And of course the Democrats have already yielded the high ground, almost burning their bridges back to it. (How, say, can you as a Democrat re-espouse ‘God’ without frightening the abortion advocates? Support ‘excellence’ and ‘performance’ without appearing ‘insensitive’ and ‘judgmental’ if not indeed ‘racist’? Suggest that the sex-offense mania is not only ineffective but ungrounded, counterproductive and constitutionally dangerous, without appearing as a closet child-molester?) It’s going to be a hard thing to turn your formations - especially your obstreperous 'allies' - around in the press of battle, and then while maintaining formation and a sufficient rate of fire make your retreat back toward and then climb up to the high ground. Which, as aforementioned, was taken as low-hanging fruit by the Republicans after you abandoned it and is now held against you.
This should be a very sober pre-election season indeed. But my fear is that rather than try to deal with the realities, distracting diversions, either of the entertaining or the frightening variety, will be hastily ignited so that the real work needn’t be done, or the problems faced. This, famously, is not the spirit that built the West. But it is our modern American reality.
But Schlesinger brought high-ground back, even though he couldn’t quite bring himself to admit how high-ground was lost in the first place. In 2005 he brought the thought and writing of Reinhold Niebuhr back into the national discourse, such as it is. Writing in the September 18, 2005 “New York Times” (“Forgetting Reinhold Niebuhr”) Schlesinger asks – but does not answer – the very good question as to why this evangelically-trained best of America’s theologians is not discussed by current faith-based folk of Left or Right.
My own thought is that Niebuhr deploys a mature character and informed mind to consider the height and depth and breadth and width of whatever topic he examines, and that’s a task utterly beyond the competence or the patience or the interest of most erstwhile activists – of Left or Right – nowadays. They have been ‘emergencified’: there’s a crisis, there’s no time to think, just act … or, better, let the gummint do whatever it thinks best. Left and Right have brought us into these dark and fatal woods as surely as Varus led his legions into the Teutoborg and Braddock led his columns into the Pennsylvania woods.

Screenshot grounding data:

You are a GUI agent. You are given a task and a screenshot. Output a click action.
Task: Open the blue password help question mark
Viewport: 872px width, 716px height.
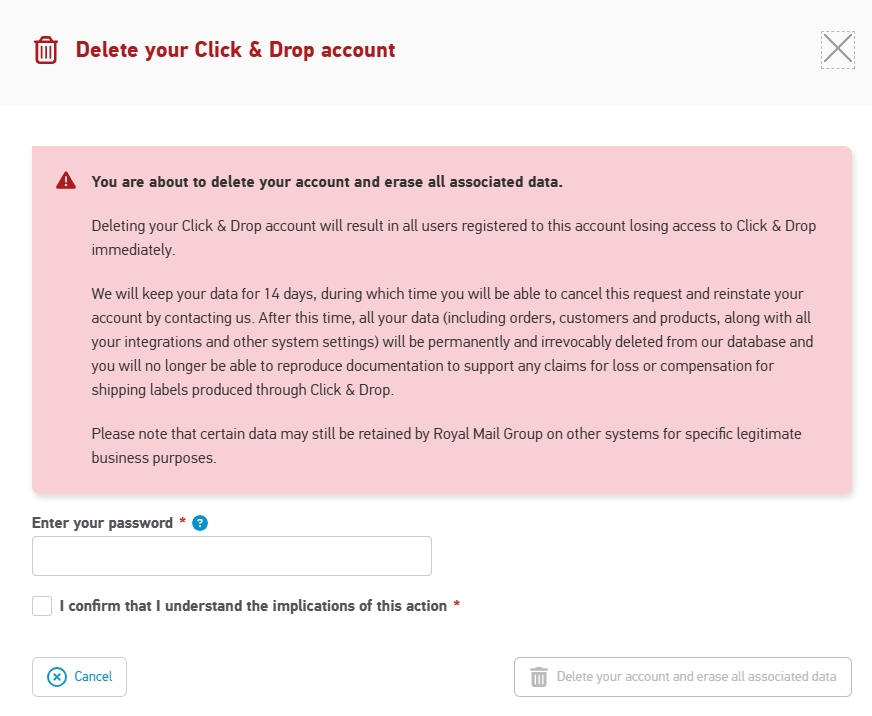point(200,523)
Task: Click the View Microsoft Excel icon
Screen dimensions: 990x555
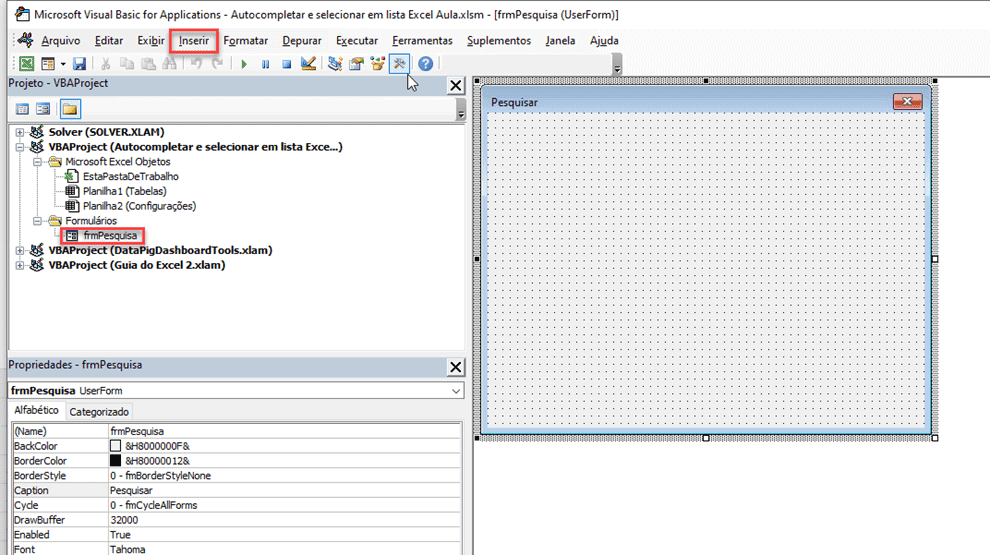Action: coord(27,64)
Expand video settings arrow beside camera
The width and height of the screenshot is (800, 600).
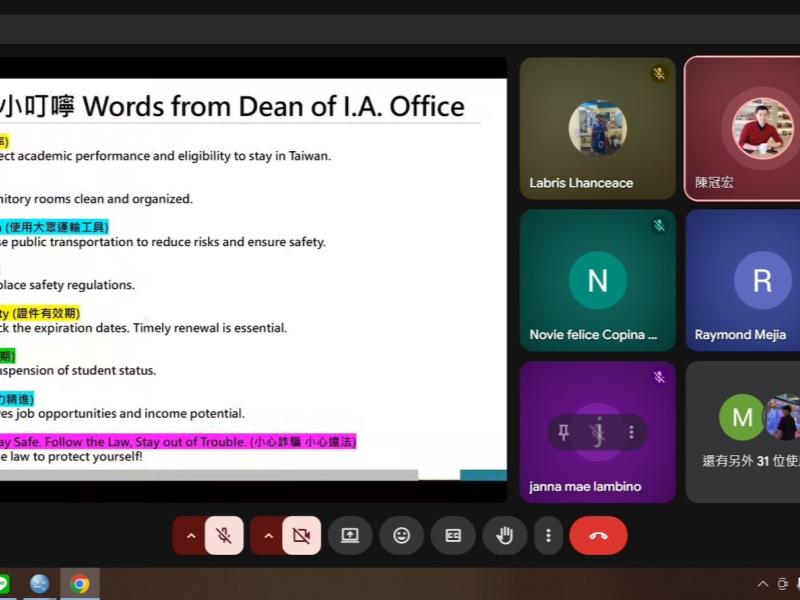coord(268,536)
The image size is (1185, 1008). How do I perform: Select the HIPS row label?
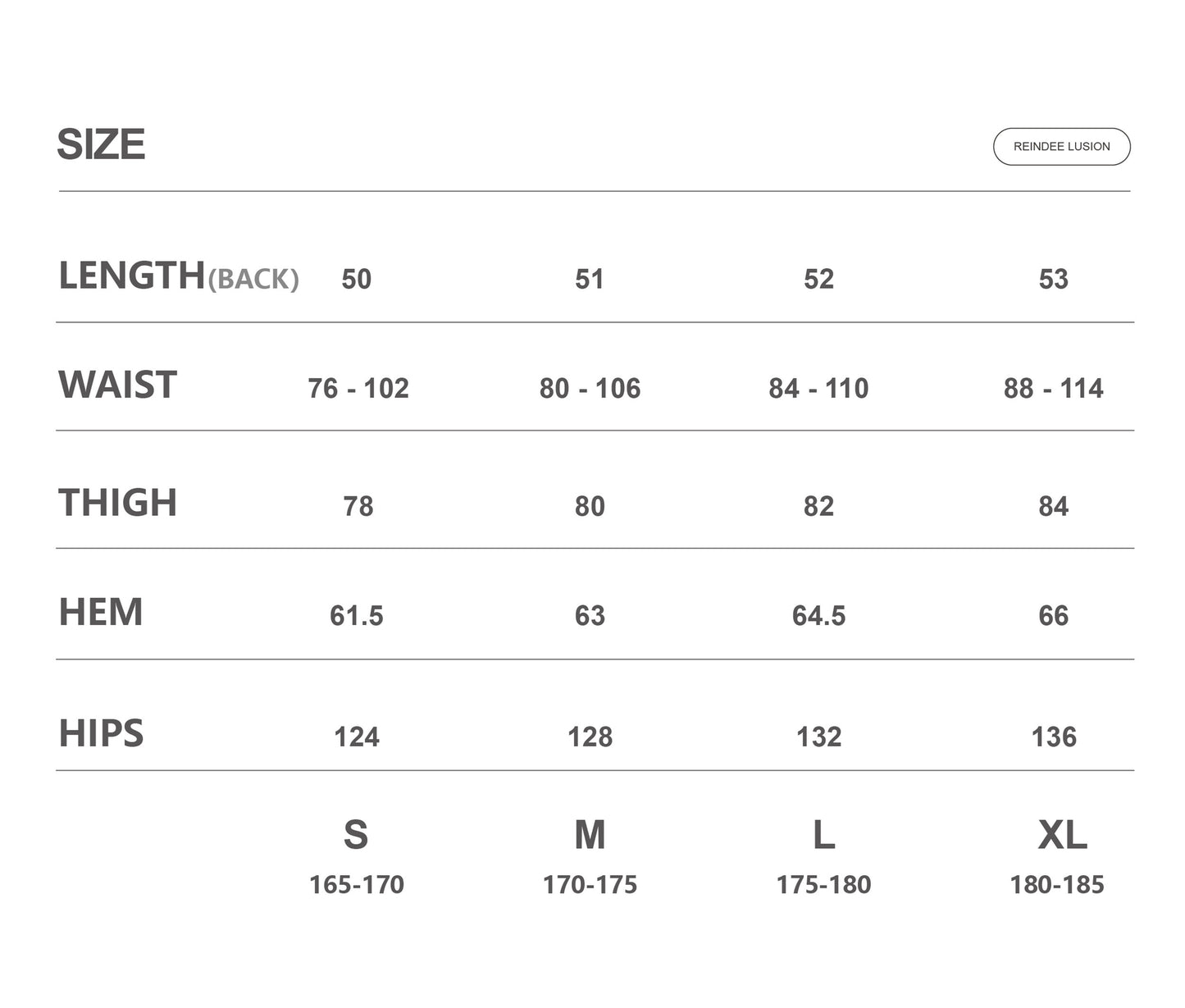(x=101, y=733)
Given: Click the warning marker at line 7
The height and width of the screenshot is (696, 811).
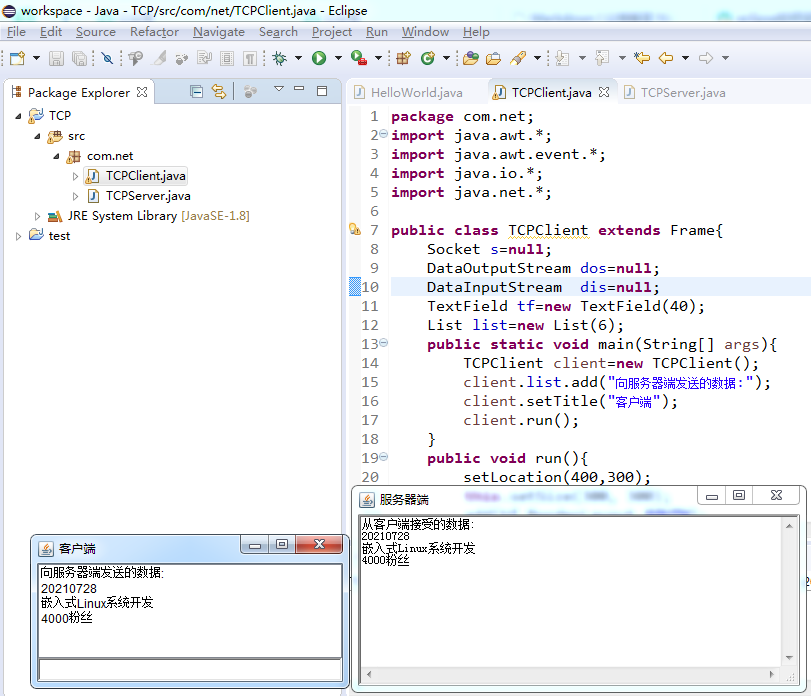Looking at the screenshot, I should pyautogui.click(x=354, y=230).
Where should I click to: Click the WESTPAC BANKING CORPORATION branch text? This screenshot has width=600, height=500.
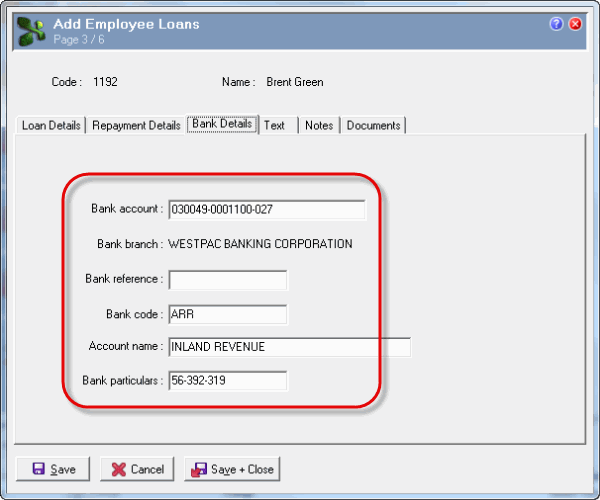tap(260, 243)
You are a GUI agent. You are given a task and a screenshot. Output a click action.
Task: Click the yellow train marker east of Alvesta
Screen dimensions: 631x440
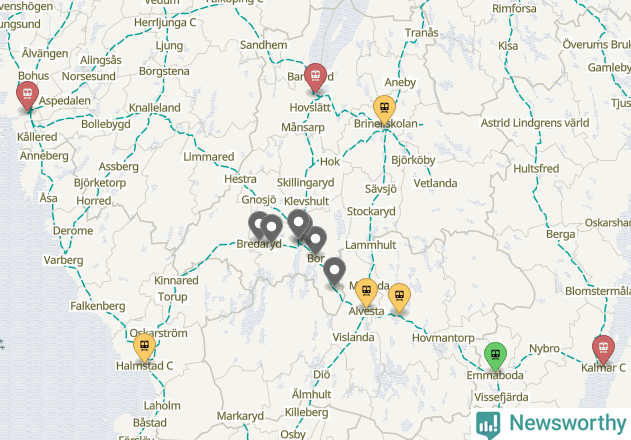tap(399, 298)
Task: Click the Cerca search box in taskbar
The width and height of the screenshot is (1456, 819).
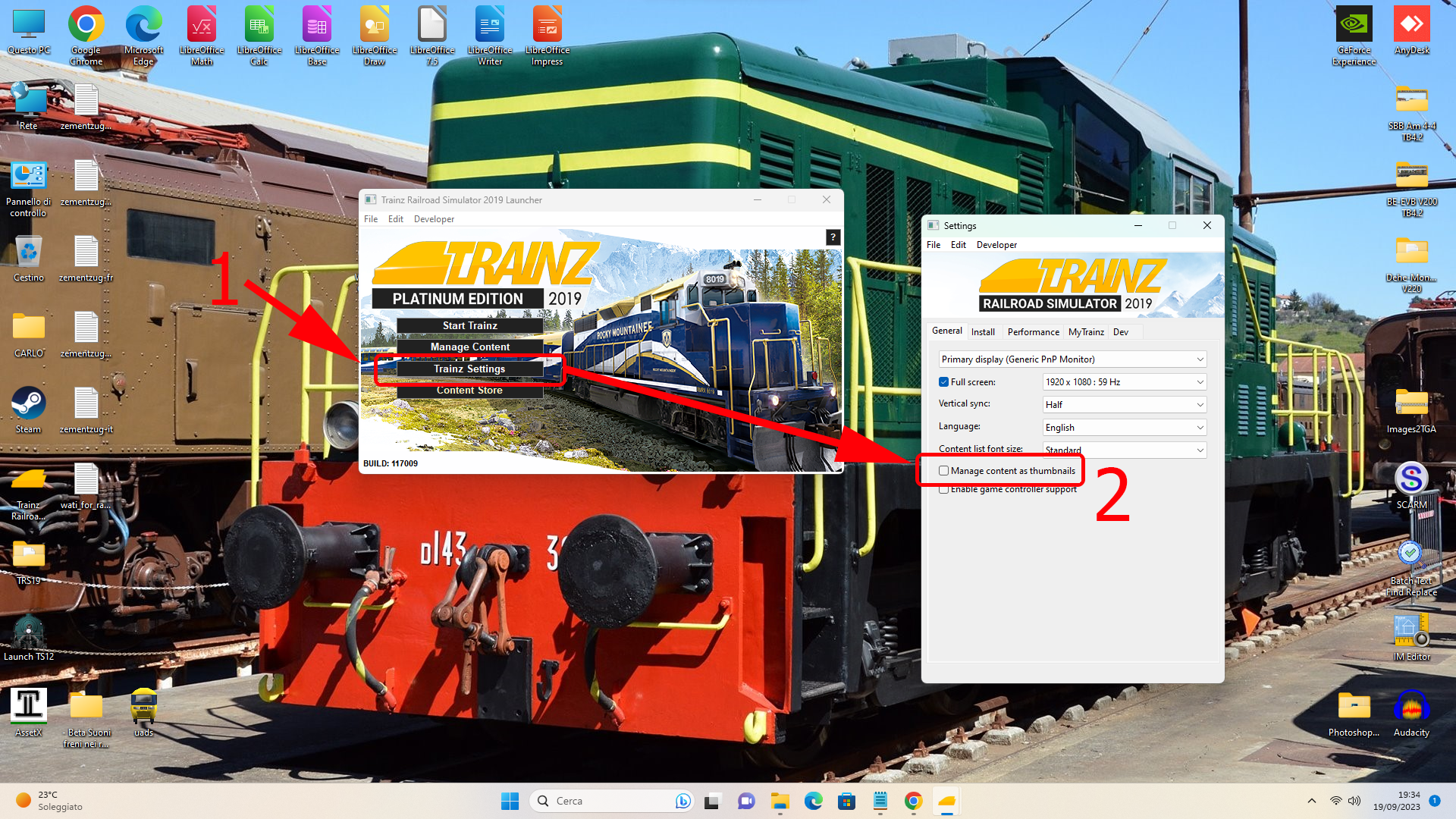Action: click(611, 801)
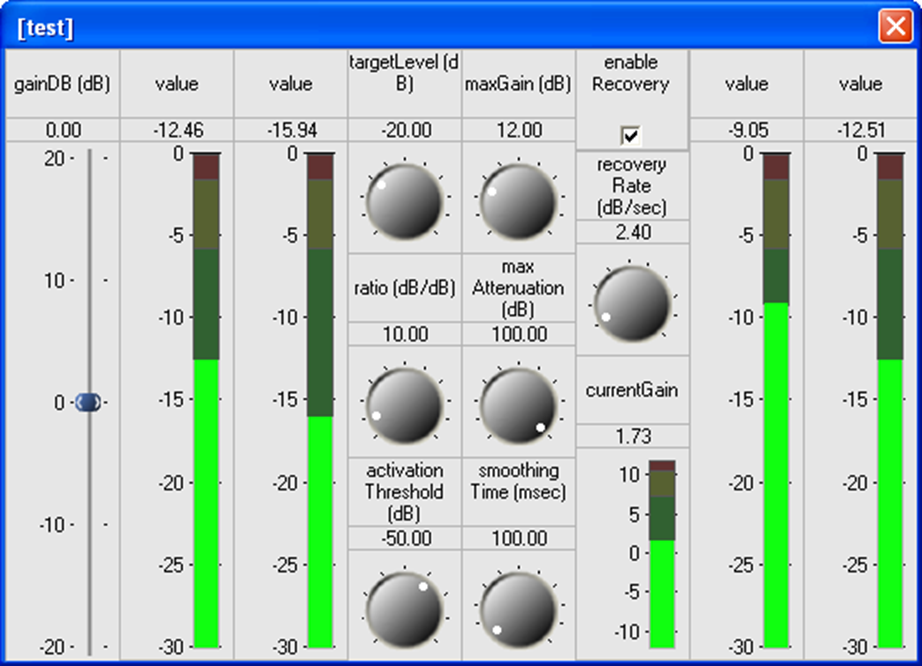Click the targetLevel knob
The width and height of the screenshot is (922, 666).
404,198
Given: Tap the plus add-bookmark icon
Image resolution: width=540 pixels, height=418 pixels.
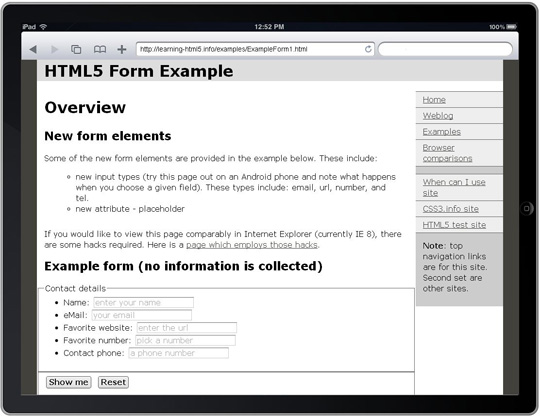Looking at the screenshot, I should 122,49.
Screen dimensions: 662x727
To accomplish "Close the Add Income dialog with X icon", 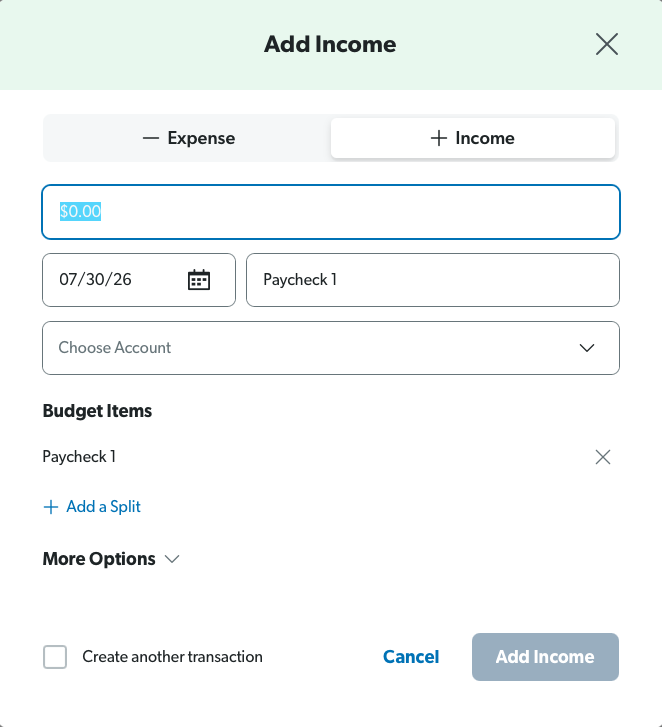I will click(607, 45).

- **Required action A**: Does each of these statements agree with the essay on the lost political high ground? Answer yes or no for each, quoting the deciding words. (i) Schlesinger answered the question of why Niebuhr is not discussed by faith-based people. (ii) Schlesinger's piece appeared in the September 18, 2005 "New York Times." (iii) The Republicans took the high ground after the Democrats abandoned it.
- **Required action B**: Continue the essay on the lost political high ground from where it stops.
The records are separate material and have no connection to the text.

- **Exercise result A**:
(i) No: "Schlesinger asks – but does not answer – the very good question"
(ii) Yes: "Writing in the September 18, 2005 “New York Times” (“Forgetting Reinhold Niebuhr”)"
(iii) Yes: "was taken as low-hanging fruit by the Republicans after you abandoned it"

- **Exercise result B**:
Schlesinger noted some of the salient points made by this Missouri evangelical preacher’s son (born 1892) who went to Detroit in the 1920s and ministered there in those times of huge labor-capital strife.
He was critical of “national innocence, which he regarded as a delusion”. Americans have a tendency to erect their ‘innocence’ into an article of faith, not an impractical gambit for a society that has built itself on the eradication of one people, the enslavement of another, and the colonization of others. When we encounter a killer who is convinced of his own innocence even as he admits that he has killed, we feel the strong urge to put him into a locked mental institution. But when it is an entire country, and our country … we consider such ‘innocence’ as one of the surest signs of God’s election. Niebuhr didn’t go the psychological route, but rather the theological: all humans are possessed of an innate tendency to do evil things and nobody is ‘innocent’; as Clint Eastwood put it through the character of Will Munny: “We all got it comin’, kid.” This is a lesson Americans have never really grasped, although the immediate future may hold great opportunities.
Consequently, it’s theologically worse-than-useless to go around dividing up the world into ‘good’ and ‘bad’. Nations may have interests, but that doesn’t make a particular people ‘Bad’ for opposing the interest nor does it make a particular interest ‘Good’ simply because it’s something that the nation may want.
We are fragile-ly ordered and volatile beings, we humans. Perhaps it’s that “original sin” that used to be part of the high ground; or perhaps we as a species still haven’t evolved to the point where we can reliably sustain our actions and interior lives in the higher ranges of human characteristics and capabilities, but instead are constantly pulled down (as St. Paul observed) into our lower capacities, or are constantly confronted with the results of others’ lower-capacity acts that intrude into our own life. The human aircraft is not one that its pilot can prudently leave on auto-pilot. Curiously, Bush and Rumsfeld both had pilot’s training – they must have missed some classes.
Nor are we perfectible in this life. Hence we should not be buying into quick-fix or sure-fire agendas that promise ‘total’ this or ‘zero’ that. Neither humans nor their lives nor our common life together can be so purified. Revolutions are not to be trusted in a democracy; indeed the more urgent the revolutionary demand, the more carefully and democratically it should be examined. Thus too he opposed the ‘messianic’ consciousness that has soaked the modern world in blood: Marx and the nobly-intentioned vision that found incarnation in the brutal and bloody Soviet revolution, Hitler’s revolution to save his Volk. We might add that some of our domestic messianic revolutions need to be looked at carefully, on the Left as well as on the Right.
And to be simultaneously ‘innocent’, ‘infallible’ and a ‘messiah’ is hugely inaccurate and unTrue and a profound danger to others, especially in a democracy. And especially for a democracy.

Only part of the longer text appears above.